News

Microsoft Document Outlines Its Cloud Security Infrastructure

• By Kurt Mackie
• November 15, 2010

Microsoft today announced a new white paper that explains the organizational and standards-based underpinnings of its cloud security efforts.

The paper, "Information Security Management System for Microsoft Cloud Infrastructure" (PDF), describes the standards Microsoft follows to address current and evolving cloud security threats. It also depicts the internal structures within Microsoft that handle broad cloud security and risk management issues.

This latest white paper is not a practical guide, but instead outlines some general principles. Its release follows two other Microsoft white paper publications designed to provide greater transparency about the company's cloud security efforts. Those earlier releases include "Securing Microsoft's Cloud Infrastructure" and "Microsoft Compliance Framework for Online Services."

The main notion from the newly released cloud infrastructure white paper is that Microsoft has a group within its Global Foundation Services organization that digs deep within standards, principally ISO/IEC 27001:2005. This ISO/IEC international standard describes security techniques and requirements for information security management systems. Microsoft uses ISO/IEC 27001:2005 as part of its Online Services Security and Compliance (OSSC) group's Information Security Management System (ISMS).

The OSSC's ISMS has three main programs, which cover information security management, risk management and information security policy. The group also coordinates various certifications, including SAS 70, Sarbanes-Oxley, the PCI Data Security Standard and the Federal Information Security Management Act. The OSSC's ISMS is validated by third parties, which aren't named in the white paper.

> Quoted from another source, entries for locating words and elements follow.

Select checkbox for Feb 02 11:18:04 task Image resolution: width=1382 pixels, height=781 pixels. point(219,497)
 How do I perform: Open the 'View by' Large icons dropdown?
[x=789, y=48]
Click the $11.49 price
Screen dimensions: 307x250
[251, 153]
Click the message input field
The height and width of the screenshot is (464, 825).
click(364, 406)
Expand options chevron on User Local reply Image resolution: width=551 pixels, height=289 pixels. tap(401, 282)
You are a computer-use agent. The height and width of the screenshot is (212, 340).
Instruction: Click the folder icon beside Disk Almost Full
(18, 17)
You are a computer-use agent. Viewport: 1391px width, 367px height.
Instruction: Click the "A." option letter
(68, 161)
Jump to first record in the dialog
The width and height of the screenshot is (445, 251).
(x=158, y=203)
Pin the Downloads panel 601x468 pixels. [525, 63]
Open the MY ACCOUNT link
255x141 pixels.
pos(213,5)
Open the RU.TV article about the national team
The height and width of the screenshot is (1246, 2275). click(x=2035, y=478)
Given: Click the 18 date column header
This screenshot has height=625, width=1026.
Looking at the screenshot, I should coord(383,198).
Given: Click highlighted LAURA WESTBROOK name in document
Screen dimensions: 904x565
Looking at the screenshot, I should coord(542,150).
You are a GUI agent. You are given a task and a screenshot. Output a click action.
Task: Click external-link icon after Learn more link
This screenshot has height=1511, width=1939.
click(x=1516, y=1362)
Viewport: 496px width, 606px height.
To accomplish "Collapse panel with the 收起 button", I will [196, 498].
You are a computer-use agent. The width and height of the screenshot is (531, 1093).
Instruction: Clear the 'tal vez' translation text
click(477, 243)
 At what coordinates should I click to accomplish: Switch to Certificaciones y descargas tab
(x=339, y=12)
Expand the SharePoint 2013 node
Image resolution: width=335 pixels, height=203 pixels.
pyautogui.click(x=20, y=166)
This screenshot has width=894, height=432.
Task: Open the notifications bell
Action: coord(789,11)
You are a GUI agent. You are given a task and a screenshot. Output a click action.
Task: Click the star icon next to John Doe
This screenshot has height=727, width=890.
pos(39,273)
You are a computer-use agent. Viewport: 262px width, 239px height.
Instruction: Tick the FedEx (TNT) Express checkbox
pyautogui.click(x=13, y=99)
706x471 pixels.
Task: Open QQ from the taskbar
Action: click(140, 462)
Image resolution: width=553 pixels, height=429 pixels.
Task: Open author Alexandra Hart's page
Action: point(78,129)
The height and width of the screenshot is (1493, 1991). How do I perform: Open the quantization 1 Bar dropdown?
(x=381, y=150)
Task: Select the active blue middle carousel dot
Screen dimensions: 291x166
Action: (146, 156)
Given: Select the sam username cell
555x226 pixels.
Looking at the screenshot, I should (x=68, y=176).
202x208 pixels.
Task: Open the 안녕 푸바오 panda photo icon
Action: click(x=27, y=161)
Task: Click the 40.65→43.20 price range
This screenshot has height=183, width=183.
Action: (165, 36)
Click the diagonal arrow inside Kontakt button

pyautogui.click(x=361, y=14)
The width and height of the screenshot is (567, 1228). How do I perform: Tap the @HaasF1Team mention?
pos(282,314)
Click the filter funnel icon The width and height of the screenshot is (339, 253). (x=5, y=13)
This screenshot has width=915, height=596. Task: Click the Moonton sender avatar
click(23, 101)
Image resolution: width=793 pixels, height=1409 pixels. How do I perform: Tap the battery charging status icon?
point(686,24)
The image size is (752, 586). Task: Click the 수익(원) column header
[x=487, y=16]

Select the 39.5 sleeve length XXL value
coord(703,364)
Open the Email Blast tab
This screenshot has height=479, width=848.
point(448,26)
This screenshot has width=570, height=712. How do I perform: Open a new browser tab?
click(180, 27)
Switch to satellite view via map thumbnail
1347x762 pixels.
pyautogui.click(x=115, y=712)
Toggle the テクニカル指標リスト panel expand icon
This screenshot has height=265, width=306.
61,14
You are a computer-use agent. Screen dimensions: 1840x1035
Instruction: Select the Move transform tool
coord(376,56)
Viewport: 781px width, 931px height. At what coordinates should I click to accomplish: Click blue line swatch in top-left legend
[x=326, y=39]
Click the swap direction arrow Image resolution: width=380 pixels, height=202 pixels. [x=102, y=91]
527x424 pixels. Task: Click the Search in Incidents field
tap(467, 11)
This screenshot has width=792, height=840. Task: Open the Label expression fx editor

The new infrastructure white paper attempts to describe Microsoft's "recipe" for cloud computing, according to Mark Estberg, senior director of risk and compliance for Microsoft Global Foundation Services, in a blog post. Estberg is scheduled to speak with John Howie, senior director of Microsoft's Online Services security and compliance team, on Tuesday at the Cloud Security Alliance Congress in Orlando, Fla., where they will discuss Microsoft's best practices for the cloud.

The white paper admits that organizations may be stuck from adopting cloud computing based on privacy and security concerns. It also states that cloud business models and regulations are generally new and in flux. But it hopes that ISMS will become an overall strategy for both Microsoft's customers and partners to adopt.

Another attempt to explain approaches used for cloud security is the 76-page white paper from the Cloud Security Alliance, titled "Security Guidance for Critical Areas of Focus in Cloud Computing V2.1" (PDF). If that weren't enough, ThinkStrategies Inc., a consulting company focusing on the cloud computing and software-as-a-service industry, has issued a position paper today on why the U.S.A. PATRIOT Act, which prescribes limitations on privacy and civil liberty protections guaranteed by the U.S. Constitution, should not constrain companies from using U.S. cloud-based customer relationship management systems.

Assuring cloud security to organizations has been an uphill task. A March survey by the Information Systems Audit and Control Association found that half of 1,800 U.S. IT professionals polled felt that security concerns outweighed the potential benefits of cloud computing.